Use the best puff paste; roll it pretty thin, and cut it into different shapes, as fancy leads; bake it, and dress each piece upon a dish, in a handsome manner; rub them with a little caramel, to make them stick as you place them; then put some currant jelly all over the top, and make what flower or design you please, with nonpareils of different colors, round it.
Take a stick of vanilla, pound it with two ounces of sugar, and sift both through a silk sieve; mix it with seven ounces of sugar, well dried and pounded, and half a pound of fine sifted flour; then stir in the whites of four eggs, whipped firm, and work the whole together for some minutes.
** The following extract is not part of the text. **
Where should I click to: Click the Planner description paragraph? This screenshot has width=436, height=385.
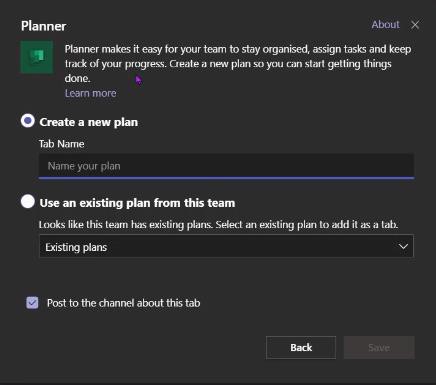click(x=238, y=64)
Heal two large baking-plates of copper, rub them over lightly with virgin wax; when they are cold, take a spoonful of the preparation, and lay it on the plate the same as the spoon-biscuits, taking care to lay them three-quarters of an inch apart; when both plates are full, place them on stools, in the oven or stove; close the top, and lay embers over it, so that the croquettes may be as far removed from the fire as possible; let them remain in this state all night; the next morning put them into a moderate oven, and bake them fifteen or twenty minutes; they should then quit the plate easily, and be of a clear reddish color; remove them from the plates whilst hot. The croquettes may be flavored according to your fancy.
Pound, in a marble mortar, cold veal and fowl, with a little suet, some chopped lemon-peel, lemon thyme, chives, and parsley. Season with nutmeg, pepper, and salt; mix all well together, and add the yolk of an egg well-beaten; roll it into balls, and dip them into an egg beaten up, then sift bread crumbs over them, and fry them in butter.
Mince some boiled meat very small; add to it some sausage-meat, mashed potatoes, crumbs of bread, soaked in milk, and sweet herbs; make them into a paste, and form it. into little balls; roll them in very fine raspings, and fry them of a nice color. Serve them with sauce piquante.
Mince some cold sweetbreads, which have been dressed, and boil them in a sauce ve-loute; when quite cold, form them into balls, or into rolls, about two inches long; fry and serve them with fried parsley in the middle. Or, make the croquet meat into a rissole. Roll out a piece of thin puff paste, enclose the meat in it, brush it over with a beaten egg, and strew over it grated bread; fry it of a light brown color.